By Chuck Leddy
It’s a rather bold statement – demand gen beats lead gen. How did we get there? Marketing technology may be driving more efficiency, helping marketers drive a higher quantity of leads. But what martech isn’t necessarily driving is higher quality leads that convert to more revenues and higher lifetime customer value. Ironically, the martech-enabled ease of automating marketing campaigns to track customer interactions and generate leads may be causing marketers to give priority to lead quantity over lead quality. All while potentially eroding customer experience and long-term trust. More isn’t necessarily better.
As John Webb, Managing Director of Dennis Publishing, explained at Ignite London 2020 (a virtual event hosted by B2B Marketing), “only 27% of leads ever get contacted,” while 4 out of 5 leads never turn into any revenue. The problem here isn’t the quantity of leads, but lead quality and how marketers are following up and converting those leads (or failing to). The solution, says Webb, is clear: marketers should move away from a focus on lead gen and instead broaden their scope to embrace demand generation, using content, data, and AI to build a demand engine to stimulate more quality leads that convert to more revenues. How can marketers do this? Webb detailed a 5-step process in his presentation:
Step 1: Start by holistically understanding the B2B buyer’s journey
The B2B buyer’s journey is increasingly complex, including more touchpoints and stakeholders than ever before. Webb notes that “the B2B buying journey is 20% longer today than just 5 years ago,” which only adds to the challenges marketers face in navigating it. And as we referenced earlier, while lead quantity may be growing (aided by martech/automation), lead quality is not.
Marketers need to first map out their buyer’s full journey, then look for opportunities to move the customer forward in that journey through providing helpful information and insight. Demand generation is all about making it easier for customers to buy from you. Typically, helping customers comes first and the buying comes later in the journey.
Step 2: Understand that demand gen is a process, not a one-time event
Think of demand gen as a 4-step process: (1) understand what the customer’s goals; (2) engage and educate the customer so she can achieve her goals; (3) qualify the customer and convert (this is lead gen); and (4) amplify and strengthen the relationship over time. As Webb explains it, “marketers should be growing the demand across the buyer’s journey: it’s about the overall experience we’re giving them” and not just closing a lead. Whereas lead gen can feel transactional and short-term to customers, demand gen is relational and long-term.

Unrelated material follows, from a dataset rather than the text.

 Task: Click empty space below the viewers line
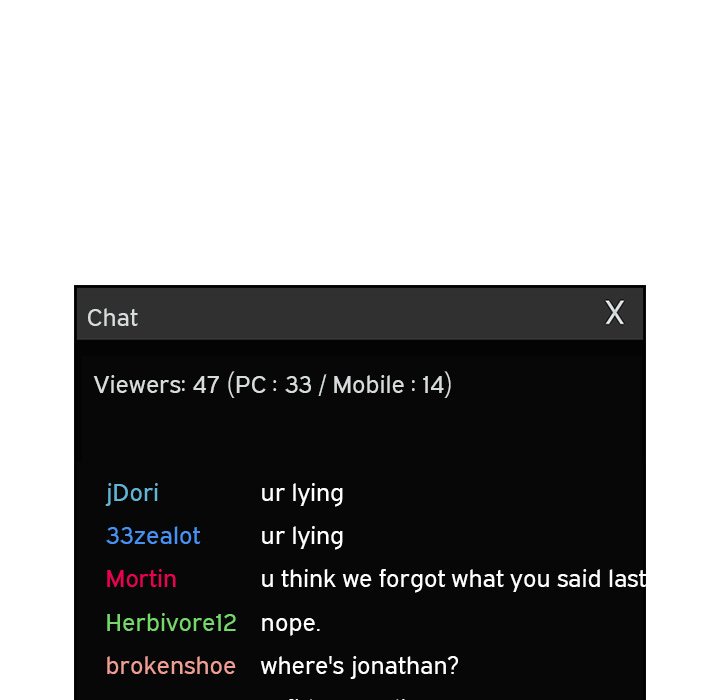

Demand gen’s goal is to stimulate a sustainable number of quality leads. Marketers do so by helping customers make better buying decisions.
“With demand gen,” says Webb, “you’re continuously nurturing, educating and engaging the customer: demand gen is always-on, whereas lead gen is more off and on.”
Step 3: Create your demand gen engine
When you provide real value to customers in the form of helpful content, they return the favor by purchasing. Of course, marketers will need multiple channels to offer content to customers, including email newsletters, social media, ads, and more. “The goal of demand gen is to capture the customer’s permission and data,” says Webb, which enables marketers to plug that data into their martech stacks in order to drive efficiency and more personalize interactions. Marketing shouldn’t be done “to” customers, but “with” them.
Increasingly, the B2B buyer’s journey is digital. In fact, notes Webb, “67% of B2B journeys are now happening digitally.” So marketers need to nurture digitally too, because “96% of your website visitors aren’t ready to buy immediately,” notes Webb. They are seeking information and insight to help them buy, which marketers must provide via content to move the journey forward.
Step 4: Leverage the right content to stimulate demand
Think of content as a guide helping your customers move forward in their buying decision. Web recommends that marketers “help customers understand the problem they’re seeking to solve; educate them on how they can approach solving the problem; and support them in their decision about how to solve the problem.”
Content must combine empathy — a clear understanding of customer pain points — with a positive, solutions-oriented approach to providing help. Content must also be tailored to where the customer happens to be in their buying journey: one size doesn’t fit all customers and touchpoints.
Step 5: Learn and apply lessons from your data to inform content
Data, especially a data-enabled examination of historical patterns of customer behavior, can empower marketers in multiple ways:
- Deploy data to create customer profiles and segments to better target content.
- Leverage data to better understand the sequence of steps buyers take to reach a buying decision
- Use content to accelerate that buying process every step of the way
“Marketers can leverage these data-enabled insights to fine-tune demand generation and move buyers along the journey,” says Webb.
The result? More quality leads: nurtured leads result in purchases that are 47% larger, notes Webb, and also creates more sustainable customer relationships.
The takeaway is that you shouldn’t focus on quantity and sacrifice quality, but you should instead seek to stimulate demand (demand gen) at every step of the buyer’s journey, which leads to higher conversion rates, larger B2B purchases, and higher marketing ROI. Doing demand gen right will take a more holistic approach – customers, data, martech, and content. Doing it right also leads to more conversions, more revenues, and more long-term relationships with customers based on an ongoing, mutual exchange of value. That’s the gold standard in B2B marketing.